- _Sayfa Alıntısı_

++++++

‘Hayır’cıların yemediği dayak, yasaklanmadığı mekan, tartaklanmadığı alan kalmadı...
Millete anayasa değişikliğine “niçin hayır” dediklerini anlatmak için yurdu karış karış gezen, Ergenekon ve Balyoz kumpası mağduru emekli askerlerin oluşturduğu “Hayırlı Konvoya” “darbeci”, “hain” gibi “zarif” sıfatlarla olmadık hakaret ve saldırılarda bulunuldu... Medyanın anlı şanlı tetikçileri, yalanla dolanı birbirine katıp, olmadık iftiralarda bulundular...
-O kadar korkuyorlar, o denli panikteler yani!..
Ancak en ağır, en zirveden tepkiyi Barolar Birliği Başkanı Metin Feyzioğlu aldı... Haftalardır, yurtiçinde, yurtdışında bir saniye durmaksızın halka “Tek adam rejiminin” felakete eş değer sonuçlarını gayet açık, gayet basit bir şekilde anlatan, çok da başarılı performans gösterdiği aldığı tepkilerden belli olan Feyzioğlu, Saray’dan “yok artık” dedirten ağır bir eleştiri yağmuruna hedef oldu...

++++++

- _Veri_
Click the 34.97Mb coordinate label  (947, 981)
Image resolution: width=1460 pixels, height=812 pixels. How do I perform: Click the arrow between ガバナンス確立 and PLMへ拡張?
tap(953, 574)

++++++

- _Yapılacak İş_
Metinde "-O kadar korkuyorlar, o" sözcüklerinden başlayarak "yağmuruna hedef oldu..." sözcükleri de dahil olmak üzere o noktaya kadar uzanan bölümü hiçbir değişiklik yapmadan yeniden yazınız. Yanıt verirken yalnızca metne dayanınız.

- _Çözümlü Alıştırma_
-O kadar korkuyorlar, o denli panikteler yani!..
Ancak en ağır, en zirveden tepkiyi Barolar Birliği Başkanı Metin Feyzioğlu aldı... Haftalardır, yurtiçinde, yurtdışında bir saniye durmaksızın halka “Tek adam rejiminin” felakete eş değer sonuçlarını gayet açık, gayet basit bir şekilde anlatan, çok da başarılı performans gösterdiği aldığı tepkilerden belli olan Feyzioğlu, Saray’dan “yok artık” dedirten ağır bir eleştiri yağmuruna hedef oldu...